Black Spade Acquisition III Co Prices $150 Million IPO, Kicking Off One of 2026’s First SPAC Listings
Black Spade Acquisition III Co, a special purpose acquisition company sponsored by an affiliate of Black Spade Capital Limited, has priced its initial public offering of 15 million units at $10.00 per unit, raising $150 million.The units are expected to begin trading on the New York Stock Exchange on January 6, 2026, under the ticker symbol “BIIIU.” Each unit includes one Class A ordinary share and one-third of a redeemable warrant. Each whole warrant will be exercisable to purchase one Class A ordinary share at $11.50 per share, subject to adjustments. No fractional warrants will be issued.
Once the units separate, the Class A ordinary shares and warrants are expected to trade on the NYSE under the symbols “BIII” and “BIIIW,” respectively. The offering is expected to close on January 7, 2026, subject to customary closing conditions. The company has also granted underwriters a 45-day option to purchase up to an additional 2.25 million units to cover potential over-allotments.
Black Spade Acquisition III is led by a seasoned management team, including Executive Chairman and Co-CEO Dennis Tam, Co-CEO and CFO Kester Ng, and Co-CEO and COO Richard Taylor. All three previously served as executives or advisors to Black Spade Acquisition Co and Black Spade Acquisition II Co, earlier SPACs sponsored by affiliates of Black Spade Capital Limited.

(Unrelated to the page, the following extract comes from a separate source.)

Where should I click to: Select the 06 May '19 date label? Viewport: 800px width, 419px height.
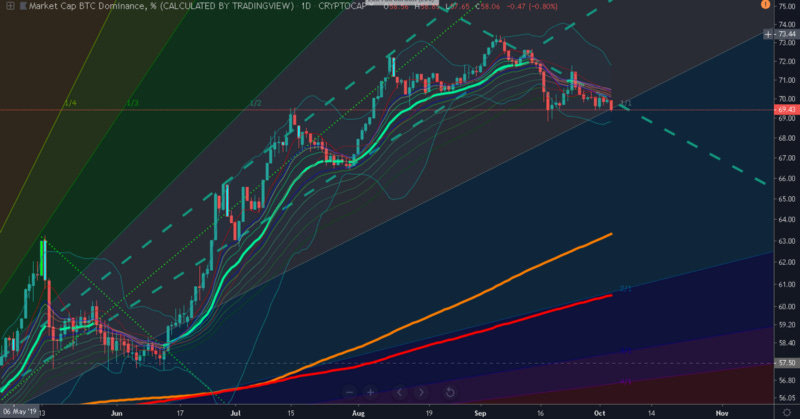[20, 411]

Black Spade Acquisition Co completed a $23 billion business combination with Vietnamese automaker VinFast in August 2023, one of the largest de-SPAC transactions on record. More recently, in June 2025, Black Spade Acquisition II merged with The Generation Essentials Group in a $488 million deal completed less than 10 months after its IPO.
We are very excited to extend our SPAC franchise with the launch of Black Spade Acquisition III Co as one of the first IPOs in 2026,” said Dennis Tam. “Our strong background in lifestyle and entertainment, combined with our proprietary network and expertise, provides a solid foundation for our third SPAC.”

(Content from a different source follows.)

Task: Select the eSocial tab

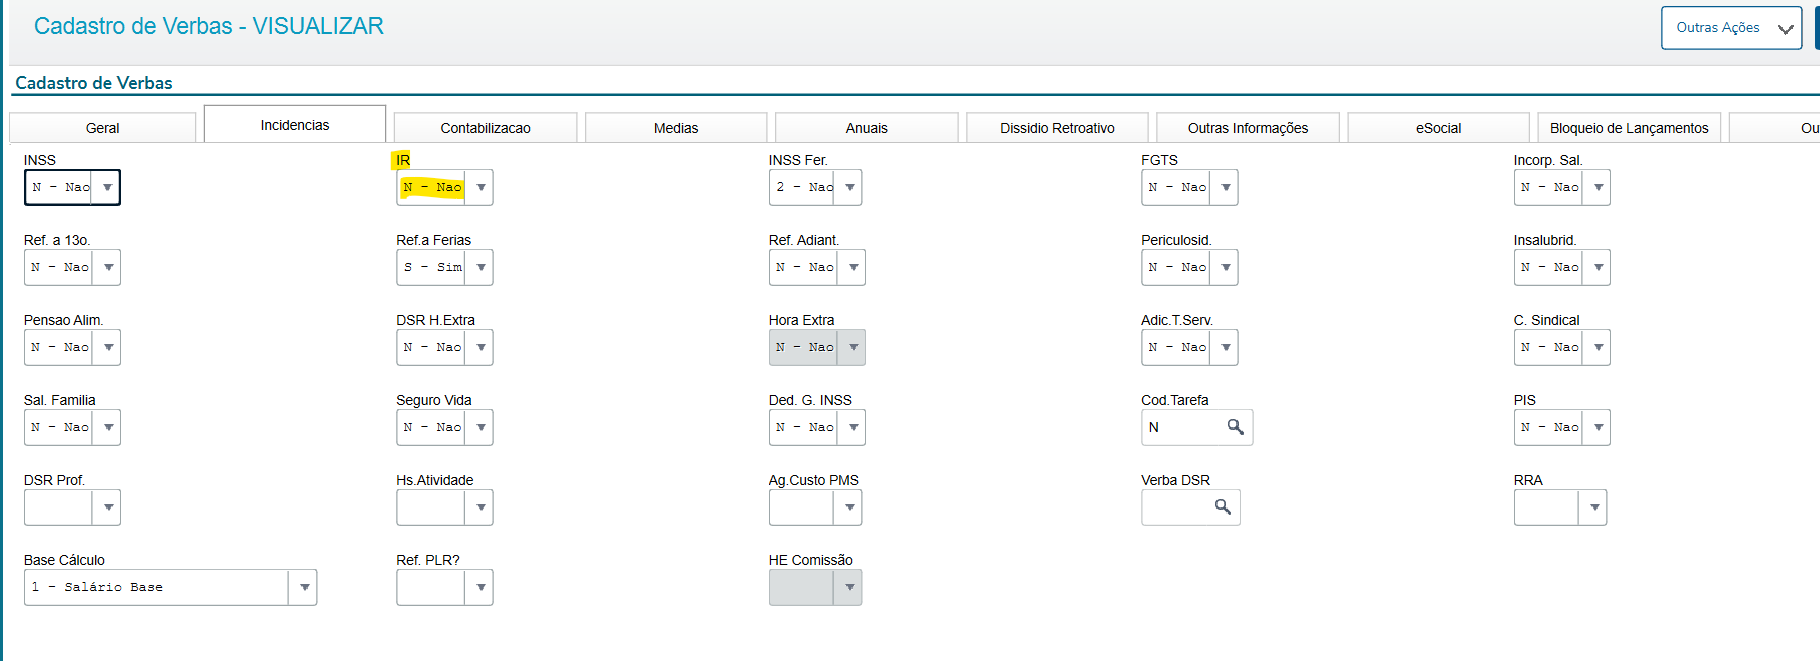Action: [x=1438, y=128]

Cohen & Company Capital Markets, a division of Cohen & Company Securities, LLC, and Chardan are serving as joint book-running managers for the offering.The IPO is being conducted pursuant to an effective registration statement filed with the U.S. Securities and Exchange Commission, which became effective on January 5, 2026. The offering is being made only by means of a prospectus, available through the underwriters or the SEC’s website.
About Black Spade Acquisition III Co
Black Spade Acquisition III Co is the third SPAC sponsored by an affiliate of Black Spade Capital Limited. It was incorporated for the purpose of effecting a merger, share exchange, asset acquisition, share purchase, reorganization or similar business combination with one or more businesses or assets. While the Company may pursue a business combination in any industry, it sees the leisure and entertainment space as one of its core focus areas. Of note, the Company is encouraged by how the application of AI, robotic and quantum computing elevates user experience in this field. It looks forward to further looking into the opportunities arising from the growing acceptance of digital assets within the lifestyle and entertainment sector.